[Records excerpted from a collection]
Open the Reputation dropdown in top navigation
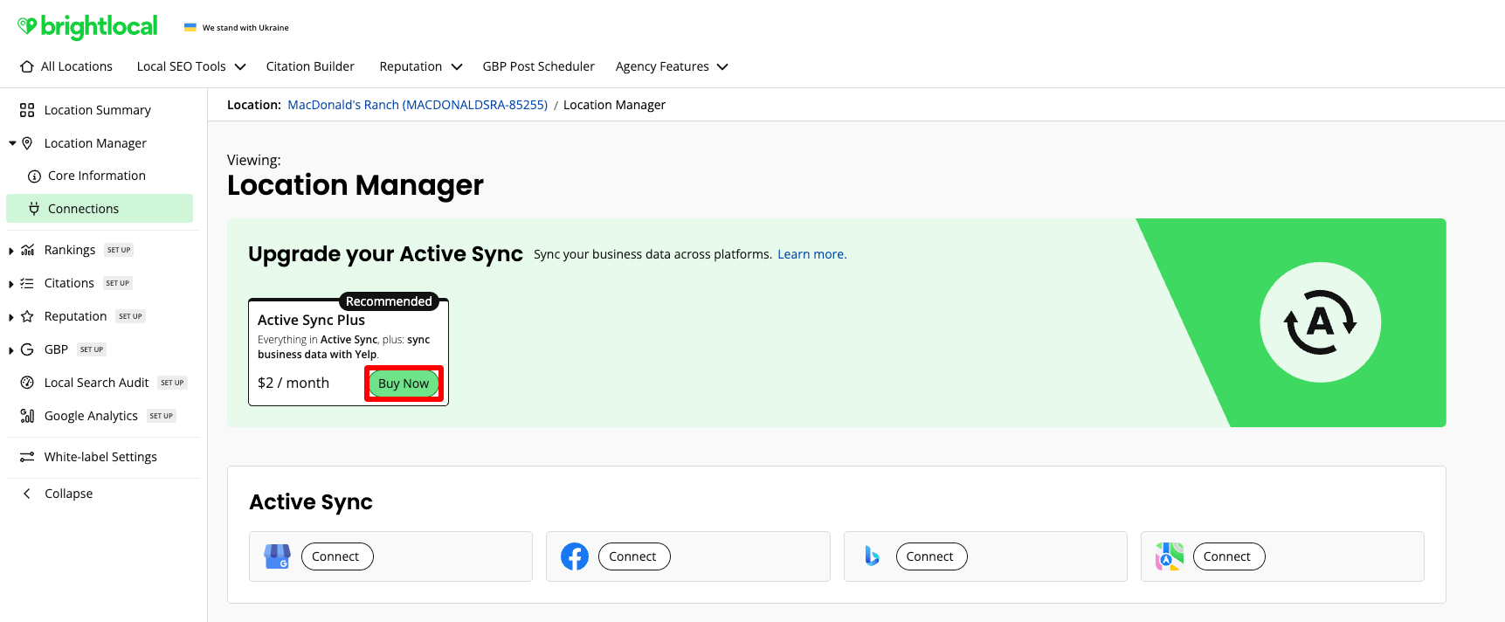This screenshot has height=622, width=1505. click(x=420, y=66)
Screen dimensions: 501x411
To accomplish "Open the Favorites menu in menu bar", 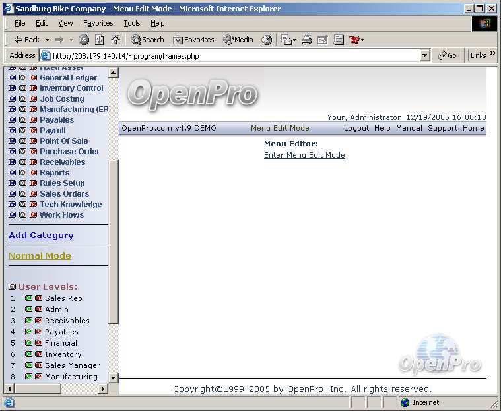I will [x=98, y=23].
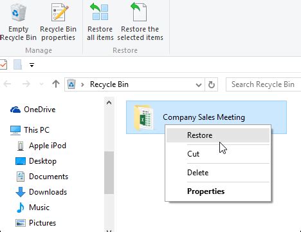The height and width of the screenshot is (232, 301).
Task: Click the navigation pane scroll up arrow
Action: 109,103
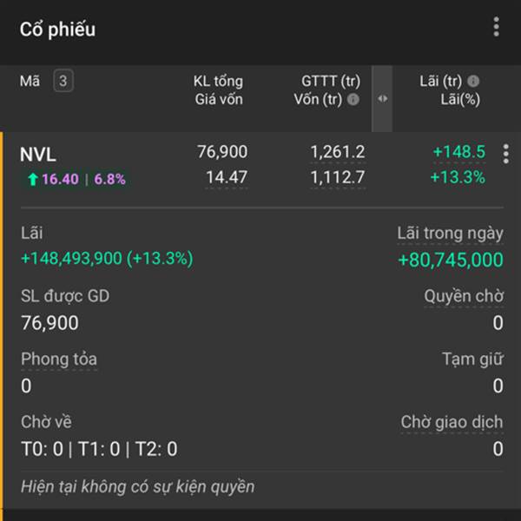Toggle the column switch arrows handle

(x=382, y=99)

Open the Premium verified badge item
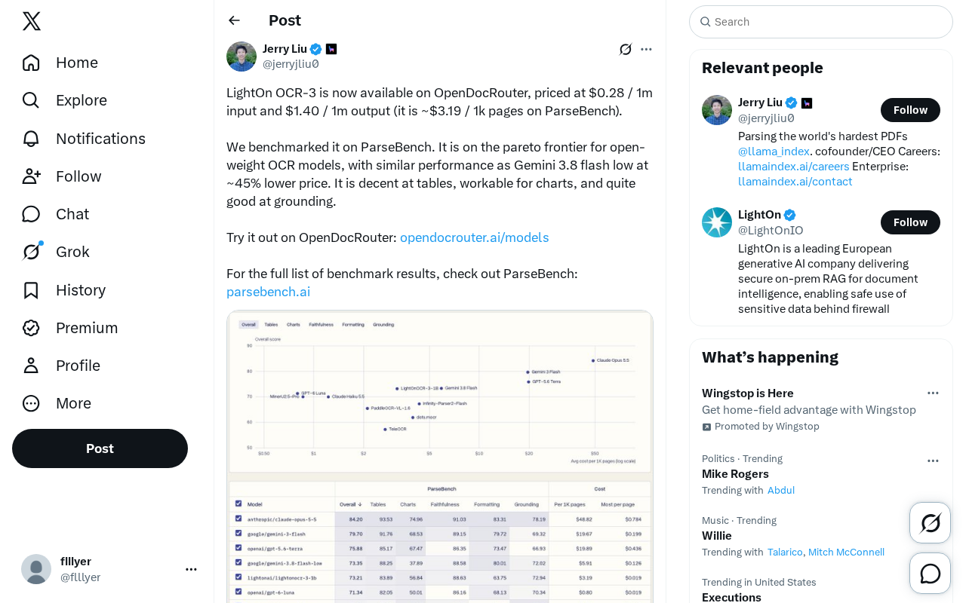click(x=69, y=328)
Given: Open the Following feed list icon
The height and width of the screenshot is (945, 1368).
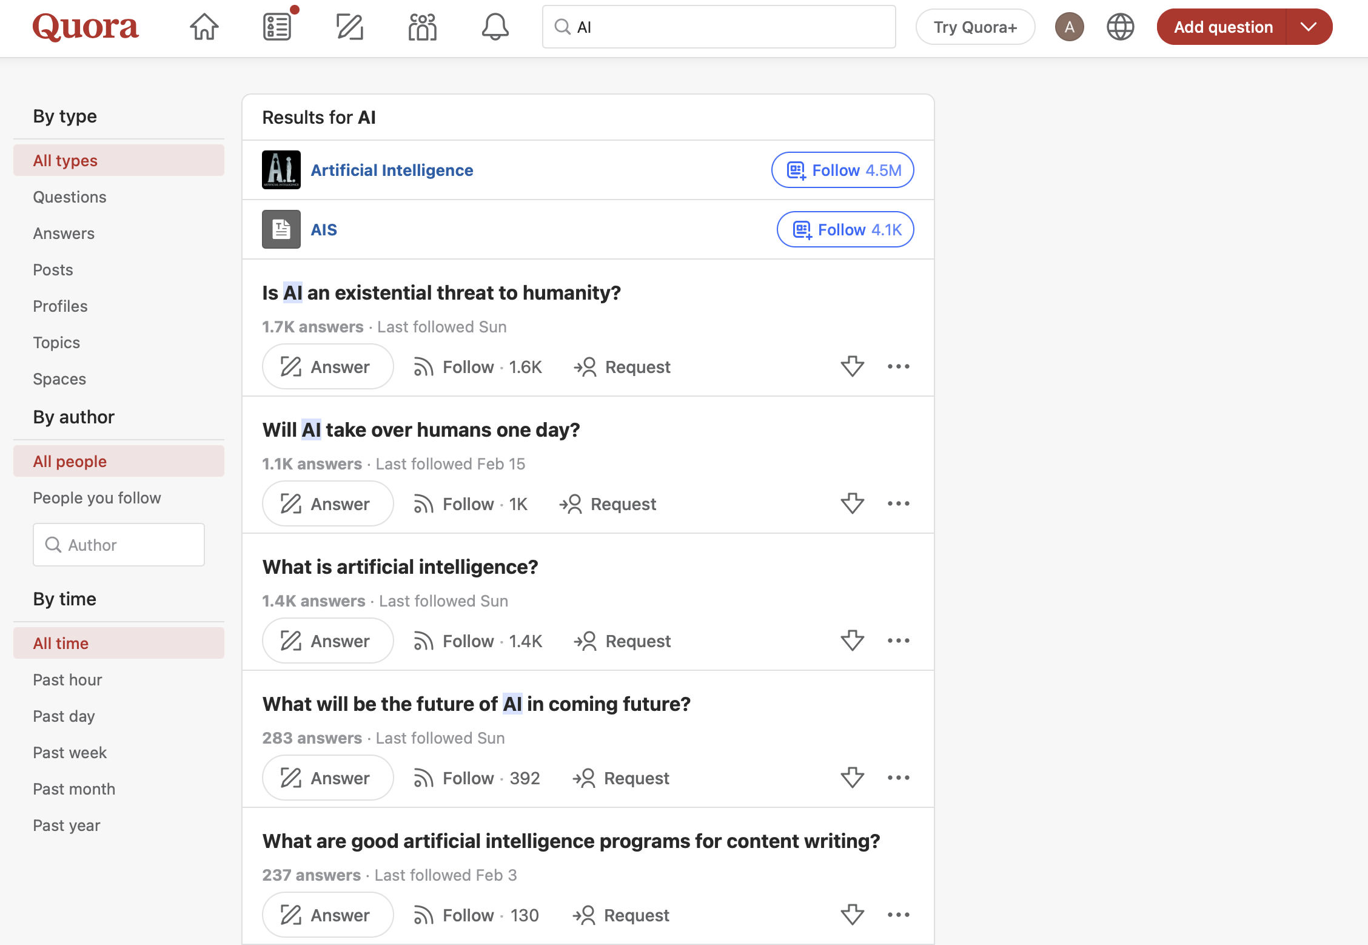Looking at the screenshot, I should 277,27.
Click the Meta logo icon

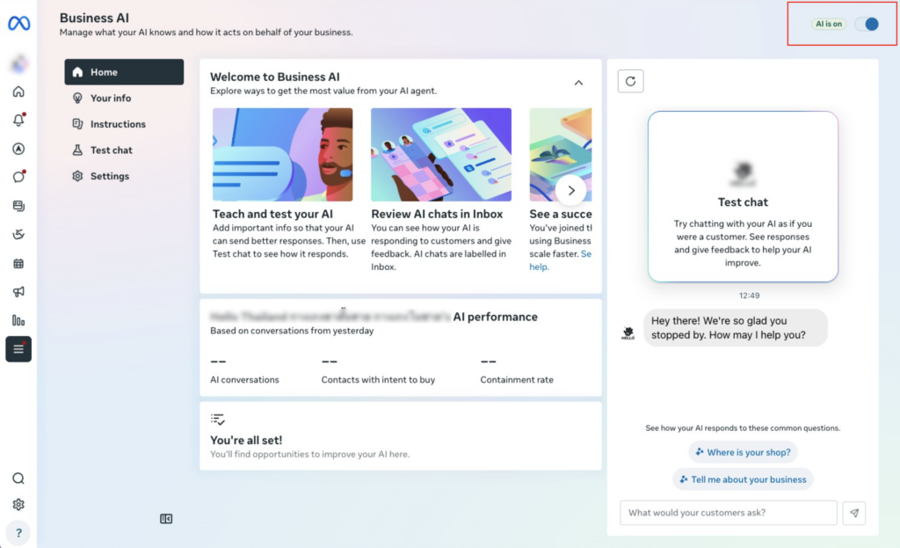(18, 24)
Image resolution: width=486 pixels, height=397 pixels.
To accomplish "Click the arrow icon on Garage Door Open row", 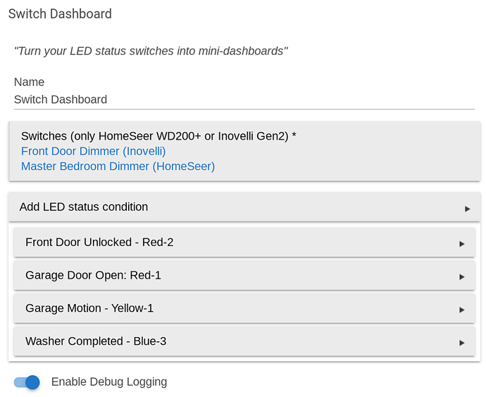I will [x=462, y=277].
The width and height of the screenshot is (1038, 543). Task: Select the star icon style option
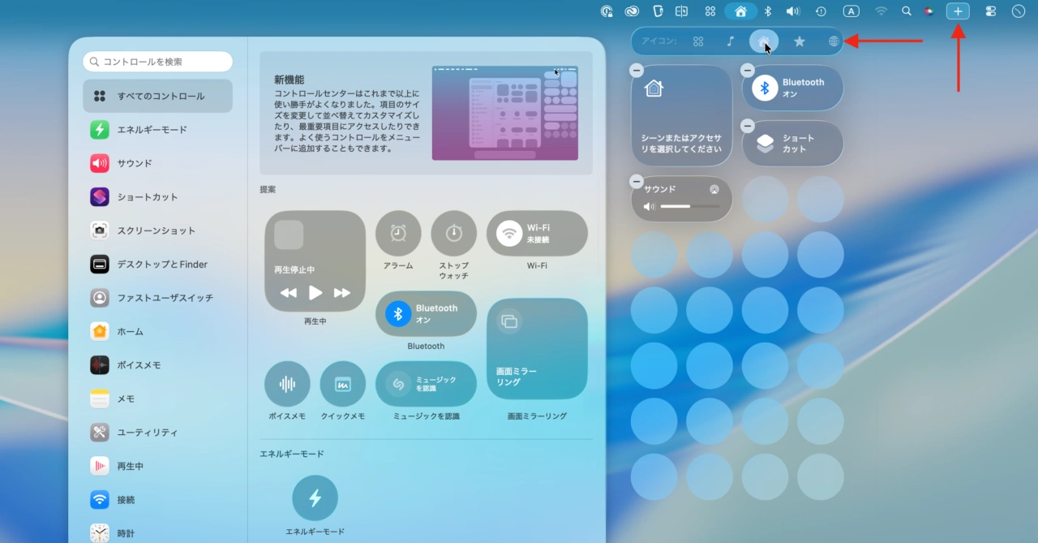pyautogui.click(x=800, y=41)
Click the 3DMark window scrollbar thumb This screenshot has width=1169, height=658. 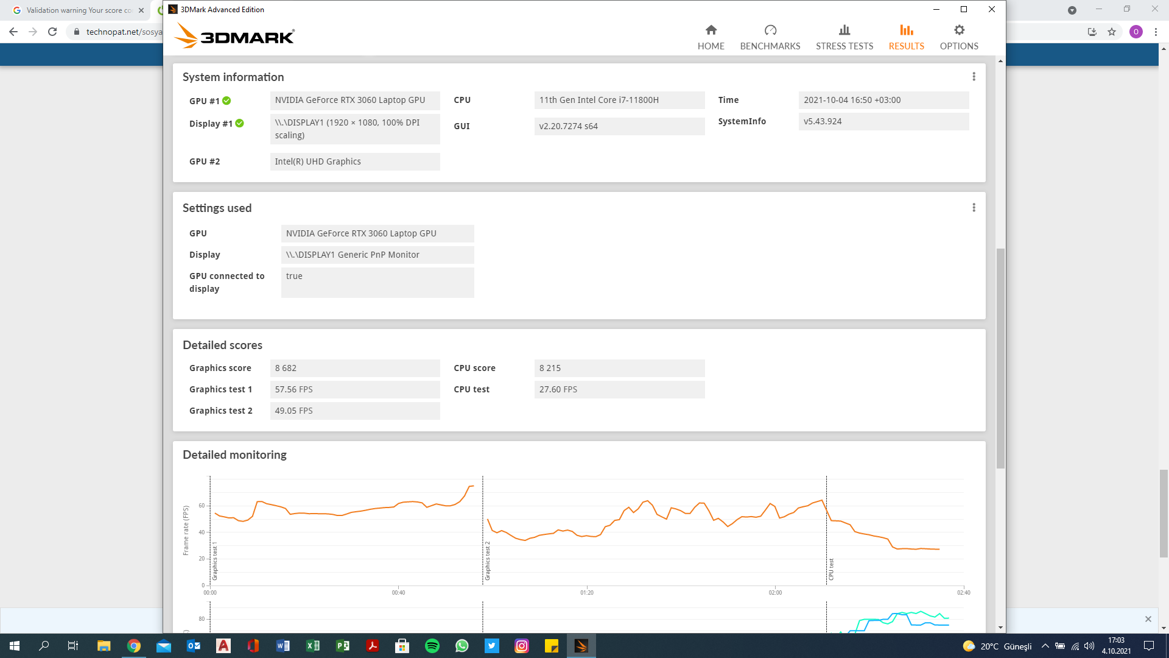(x=1000, y=358)
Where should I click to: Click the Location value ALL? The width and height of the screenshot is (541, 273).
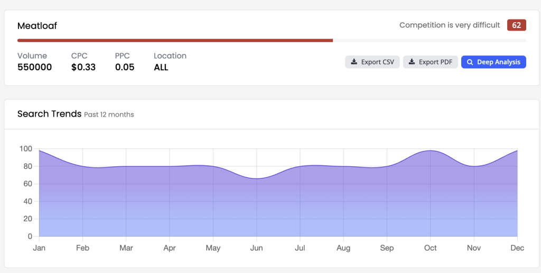161,67
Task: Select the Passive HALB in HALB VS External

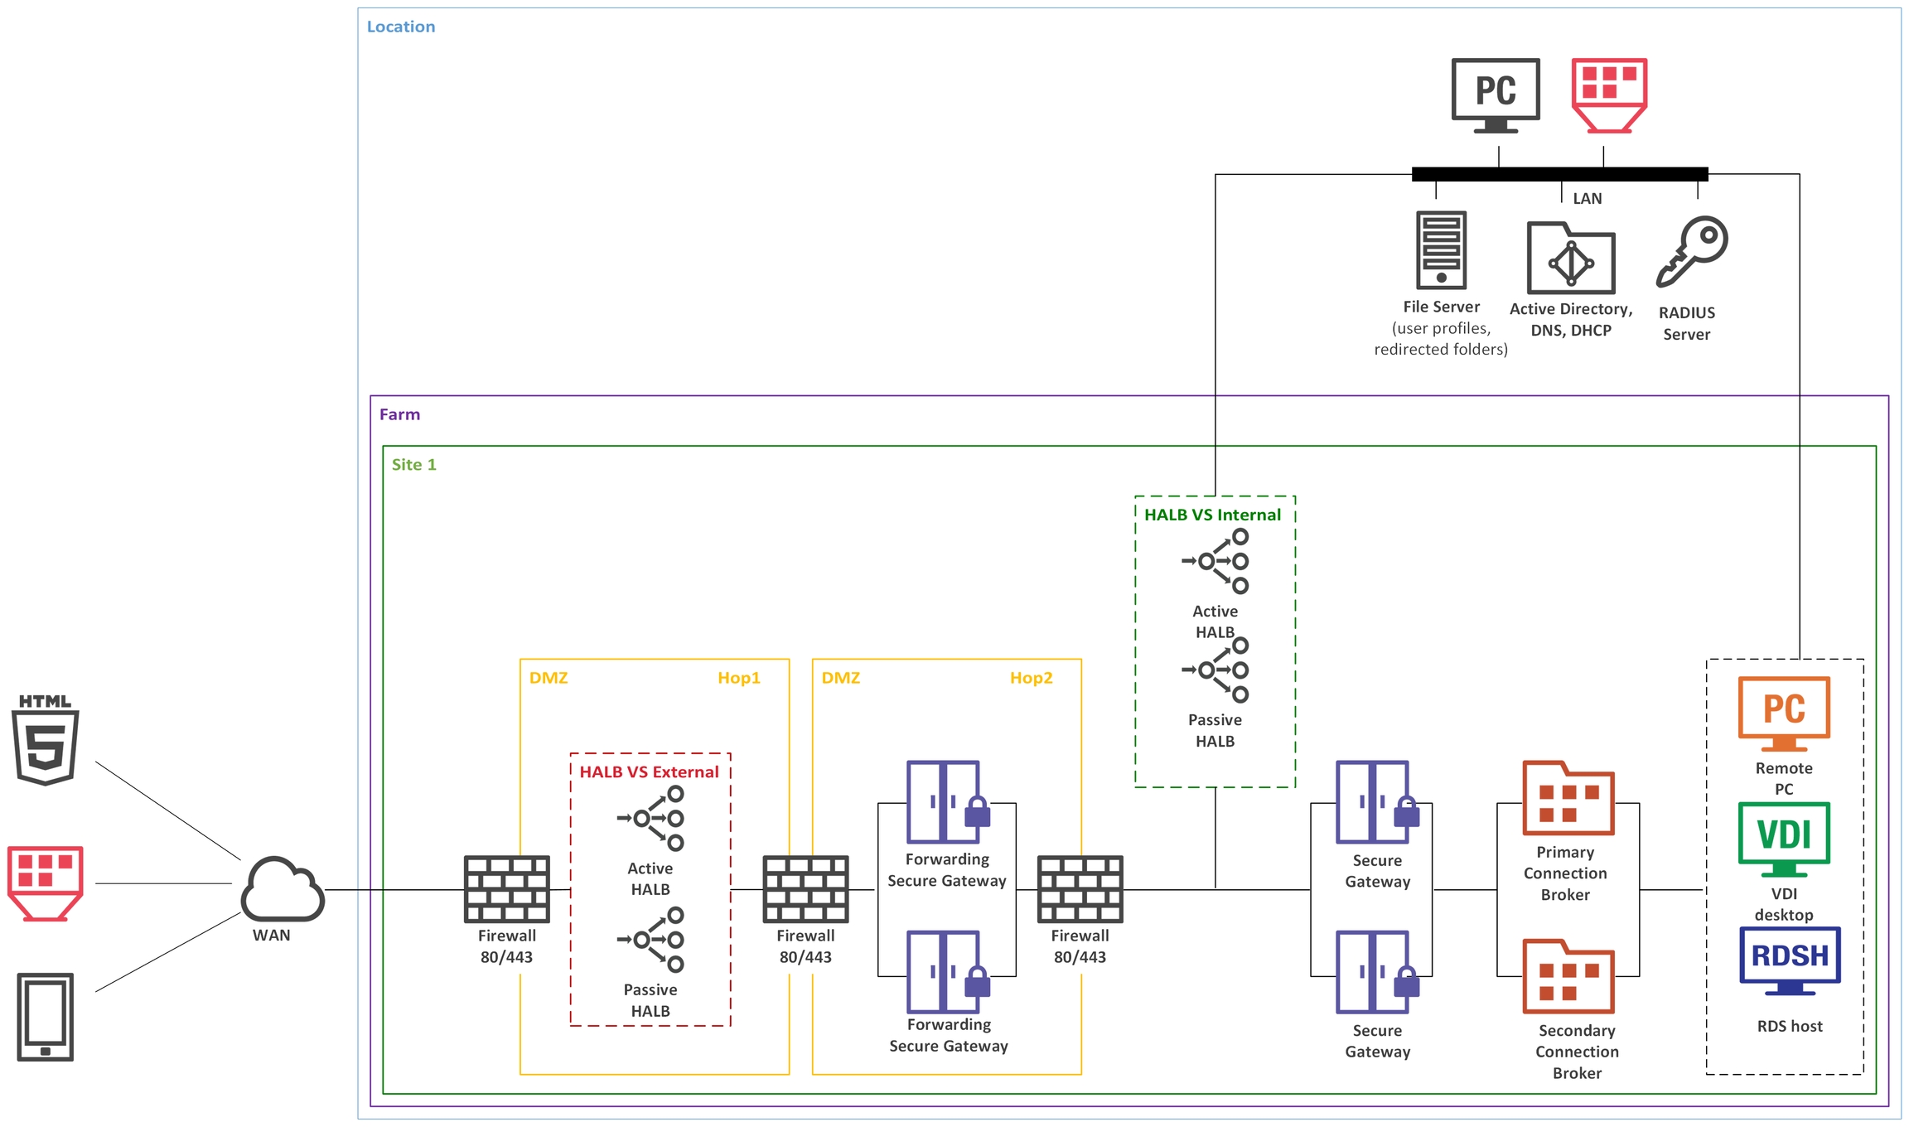Action: [651, 940]
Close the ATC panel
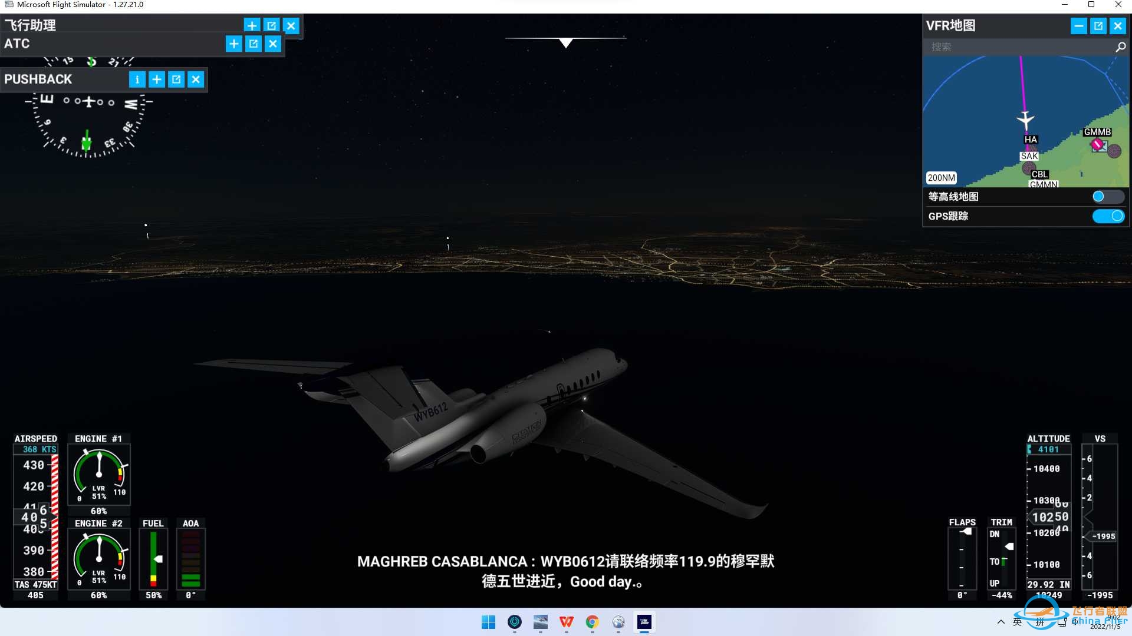Image resolution: width=1132 pixels, height=636 pixels. [273, 44]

## Stated task
Could you output the listing, from the line with "Task: Select the Passive" through the end, as a Markdown table with a Row column and a Line column? Skip blank lines and leave the pictures out.

## Answer to this problem
| Row | Line |
|---|---|
| 1 | Task: Select the Passive HALB in HALB VS External |
| 2 | Action: [651, 940] |
| 3 | Close the ATC panel |
| 4 | Image resolution: width=1132 pixels, height=636 pixels. [273, 44] |